Stored entries:
**********

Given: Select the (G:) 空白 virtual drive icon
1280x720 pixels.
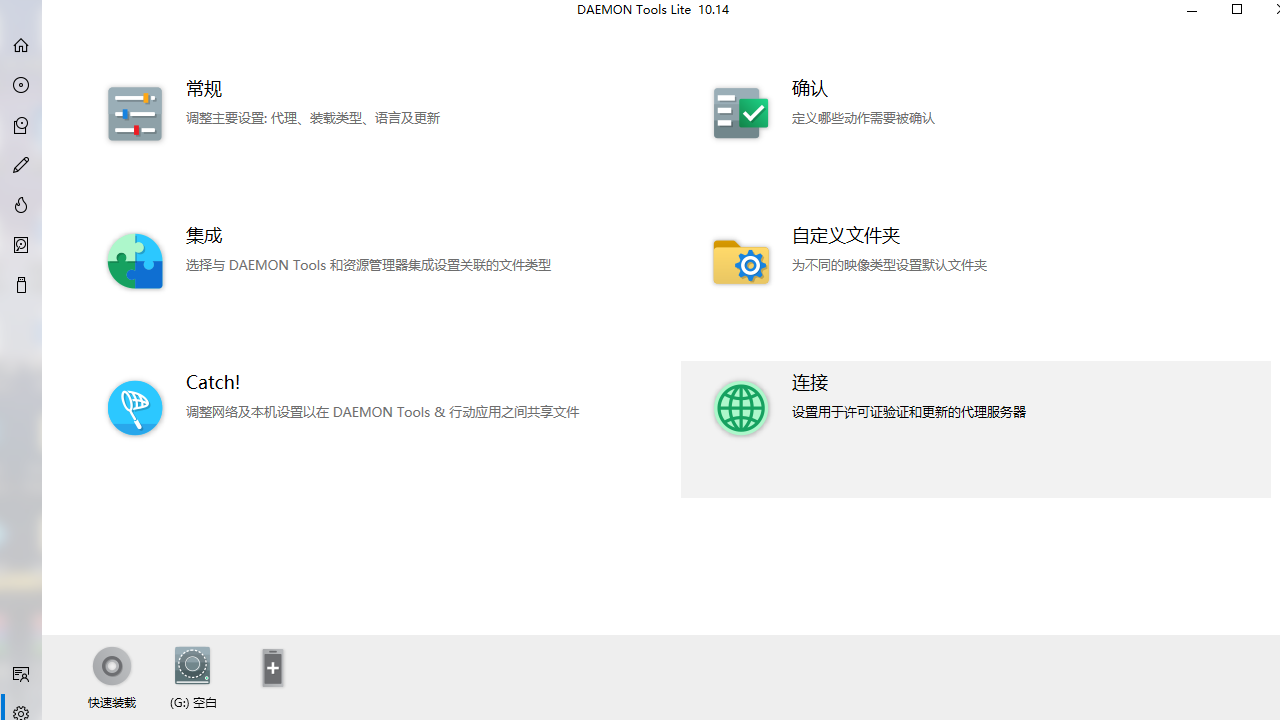Looking at the screenshot, I should point(192,666).
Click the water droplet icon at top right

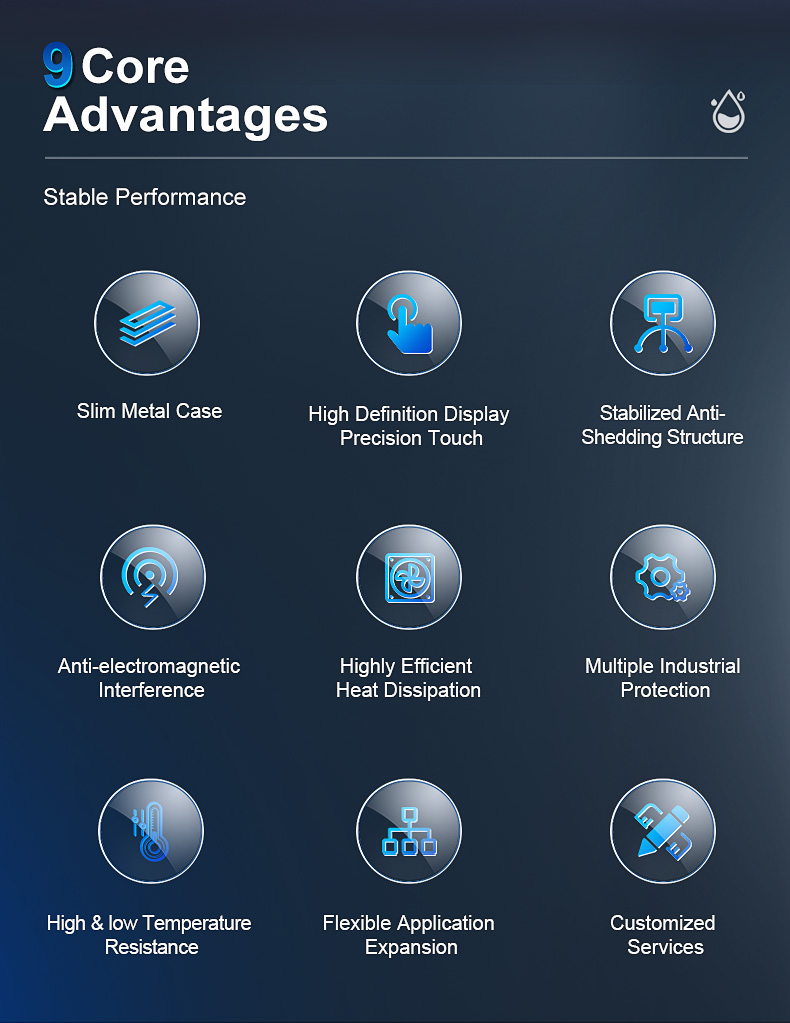(x=728, y=112)
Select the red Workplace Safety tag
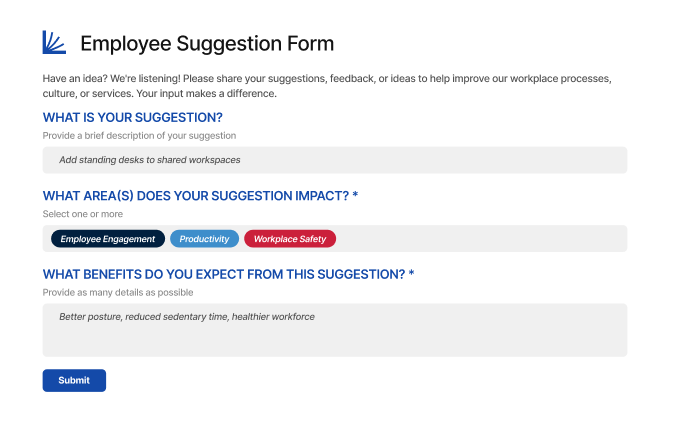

**********

Considering only the data above, return the lines in which "Select" occurs.

Given: Select the (G:) 空白 virtual drive icon
Select the red Workplace Safety tag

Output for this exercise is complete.